__STATED EXERCISE__
Retype the rows verbatim, starting at the line that contains "This screenshot has width=1381, height=868." and ending at the final line of the rows.

__PROVIDED INFORMATION__

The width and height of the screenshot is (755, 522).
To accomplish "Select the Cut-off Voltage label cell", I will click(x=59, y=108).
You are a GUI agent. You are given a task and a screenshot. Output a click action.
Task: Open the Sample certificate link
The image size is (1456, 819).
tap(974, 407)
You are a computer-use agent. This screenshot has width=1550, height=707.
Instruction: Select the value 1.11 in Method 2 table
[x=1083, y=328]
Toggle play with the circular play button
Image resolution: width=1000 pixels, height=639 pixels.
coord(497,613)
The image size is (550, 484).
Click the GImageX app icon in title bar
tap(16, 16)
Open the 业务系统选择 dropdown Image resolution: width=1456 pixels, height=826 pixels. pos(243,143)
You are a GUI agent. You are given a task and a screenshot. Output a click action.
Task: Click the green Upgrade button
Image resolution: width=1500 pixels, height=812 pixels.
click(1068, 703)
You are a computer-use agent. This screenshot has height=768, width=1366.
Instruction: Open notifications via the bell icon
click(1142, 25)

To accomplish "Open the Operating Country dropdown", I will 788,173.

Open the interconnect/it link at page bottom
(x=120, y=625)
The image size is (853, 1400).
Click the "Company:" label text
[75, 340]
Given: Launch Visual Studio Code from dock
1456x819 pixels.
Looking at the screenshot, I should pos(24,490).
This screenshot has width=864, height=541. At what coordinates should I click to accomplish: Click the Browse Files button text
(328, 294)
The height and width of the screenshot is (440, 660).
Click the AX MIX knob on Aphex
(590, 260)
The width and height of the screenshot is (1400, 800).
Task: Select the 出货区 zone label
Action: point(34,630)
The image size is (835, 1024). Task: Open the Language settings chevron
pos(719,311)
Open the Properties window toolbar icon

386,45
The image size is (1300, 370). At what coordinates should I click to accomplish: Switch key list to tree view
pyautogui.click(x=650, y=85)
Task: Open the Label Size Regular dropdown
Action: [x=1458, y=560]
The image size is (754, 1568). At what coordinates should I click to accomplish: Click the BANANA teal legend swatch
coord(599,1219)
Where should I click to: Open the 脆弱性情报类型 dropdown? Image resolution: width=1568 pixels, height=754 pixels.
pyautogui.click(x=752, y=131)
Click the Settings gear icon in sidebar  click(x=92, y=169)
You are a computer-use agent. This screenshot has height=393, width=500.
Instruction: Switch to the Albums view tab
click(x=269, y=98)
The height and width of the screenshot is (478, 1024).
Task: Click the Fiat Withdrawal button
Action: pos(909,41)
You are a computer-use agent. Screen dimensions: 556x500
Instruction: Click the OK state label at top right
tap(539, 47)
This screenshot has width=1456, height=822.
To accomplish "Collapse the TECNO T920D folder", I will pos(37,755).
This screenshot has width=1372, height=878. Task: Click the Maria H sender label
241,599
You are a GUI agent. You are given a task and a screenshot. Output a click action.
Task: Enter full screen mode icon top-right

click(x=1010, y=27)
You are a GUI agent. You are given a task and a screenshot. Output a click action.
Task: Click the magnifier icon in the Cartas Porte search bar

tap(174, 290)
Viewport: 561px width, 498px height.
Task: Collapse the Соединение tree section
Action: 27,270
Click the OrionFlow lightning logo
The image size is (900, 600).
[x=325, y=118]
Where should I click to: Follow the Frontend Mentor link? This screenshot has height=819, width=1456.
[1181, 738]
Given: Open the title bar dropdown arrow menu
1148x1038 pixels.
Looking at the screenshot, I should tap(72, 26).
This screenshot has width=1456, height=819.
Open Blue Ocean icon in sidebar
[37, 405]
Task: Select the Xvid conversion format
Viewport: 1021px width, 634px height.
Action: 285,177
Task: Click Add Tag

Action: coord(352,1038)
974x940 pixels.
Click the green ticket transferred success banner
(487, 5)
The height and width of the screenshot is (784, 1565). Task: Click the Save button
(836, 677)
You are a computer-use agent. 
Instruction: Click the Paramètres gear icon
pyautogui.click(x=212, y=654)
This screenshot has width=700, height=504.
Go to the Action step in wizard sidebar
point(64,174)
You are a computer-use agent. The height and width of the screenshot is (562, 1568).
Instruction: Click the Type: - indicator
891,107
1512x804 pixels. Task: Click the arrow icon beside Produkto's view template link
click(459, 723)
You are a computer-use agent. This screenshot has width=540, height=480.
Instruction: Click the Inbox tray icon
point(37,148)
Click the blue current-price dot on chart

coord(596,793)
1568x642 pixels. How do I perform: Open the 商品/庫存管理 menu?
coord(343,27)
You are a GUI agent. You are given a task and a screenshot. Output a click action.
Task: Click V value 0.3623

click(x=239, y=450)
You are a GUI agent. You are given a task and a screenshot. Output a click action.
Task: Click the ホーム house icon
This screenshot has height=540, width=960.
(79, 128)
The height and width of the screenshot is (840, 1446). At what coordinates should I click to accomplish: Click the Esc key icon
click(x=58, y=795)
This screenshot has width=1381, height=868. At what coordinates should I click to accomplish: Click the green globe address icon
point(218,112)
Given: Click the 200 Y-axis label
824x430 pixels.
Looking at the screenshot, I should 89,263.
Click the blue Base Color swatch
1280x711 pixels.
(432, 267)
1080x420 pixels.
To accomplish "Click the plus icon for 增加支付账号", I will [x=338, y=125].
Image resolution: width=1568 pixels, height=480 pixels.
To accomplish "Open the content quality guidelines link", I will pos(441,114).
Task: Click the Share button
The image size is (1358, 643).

__EXERCISE RESULT__
This screenshot has width=1381, height=868. At what coordinates should I click to accomplish: Click the green globe address icon
point(218,112)
Given: Click the 200 Y-axis label
824x430 pixels.
Looking at the screenshot, I should 89,263.
Click the blue Base Color swatch
1280x711 pixels.
(432, 267)
1080x420 pixels.
To accomplish "Click the plus icon for 增加支付账号", I will [x=338, y=125].
Image resolution: width=1568 pixels, height=480 pixels.
To accomplish "Open the content quality guidelines link", I will pos(441,114).
Task: Click the Share button
The image size is (1358, 643).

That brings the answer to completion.